_TASK MATERIAL_:
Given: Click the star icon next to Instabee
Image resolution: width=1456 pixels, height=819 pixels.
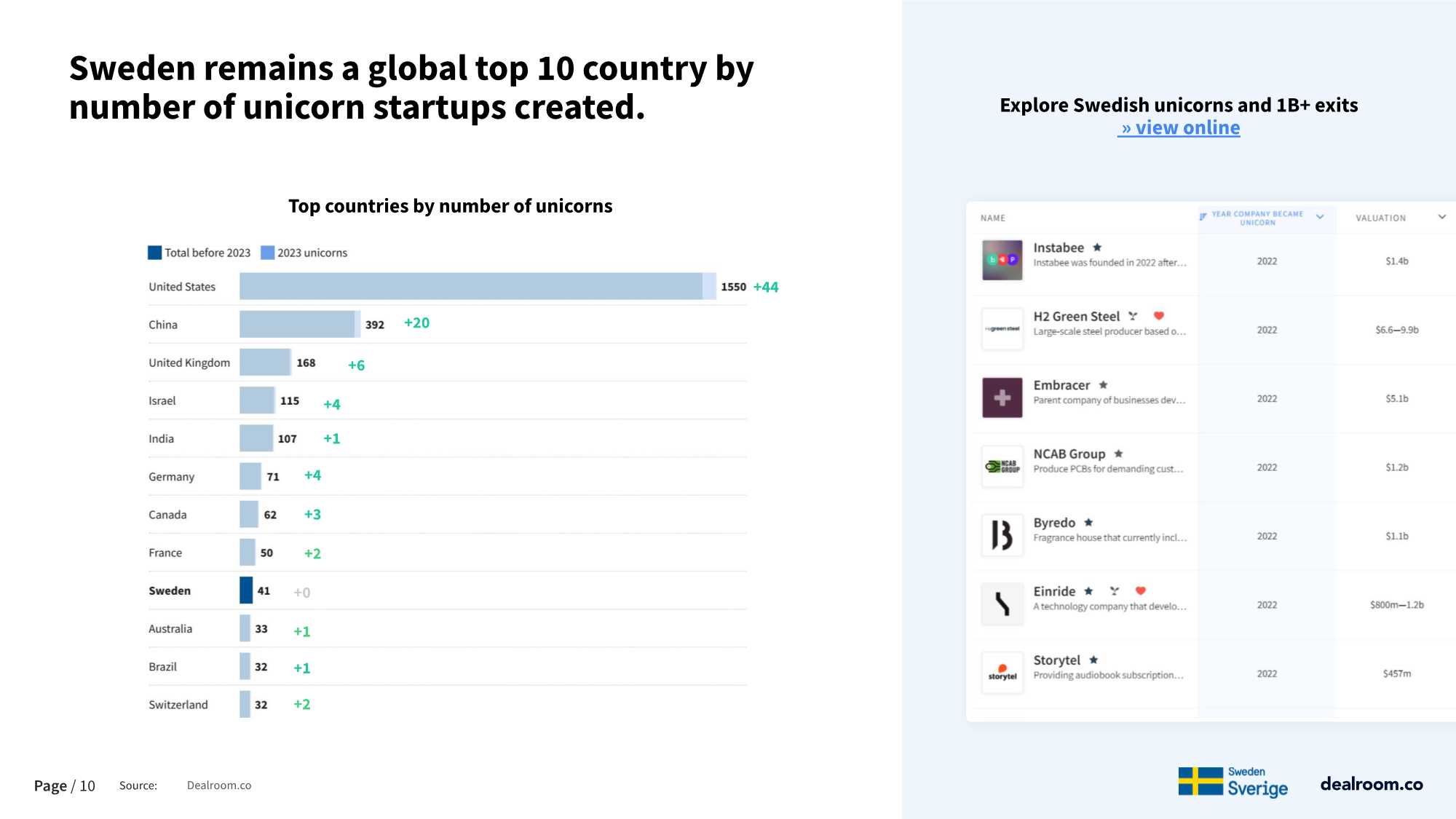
...
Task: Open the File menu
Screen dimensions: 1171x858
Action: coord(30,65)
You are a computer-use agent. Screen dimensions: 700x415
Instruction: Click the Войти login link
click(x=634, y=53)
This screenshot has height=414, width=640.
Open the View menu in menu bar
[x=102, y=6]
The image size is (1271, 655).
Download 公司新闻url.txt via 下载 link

_REQUIRED ACTION_:
Among the records, find every line with the word "width" and copy it.

_SOLUTION BELOW_:
Image resolution: width=1456 pixels, height=819 pixels.
This screenshot has height=414, width=640.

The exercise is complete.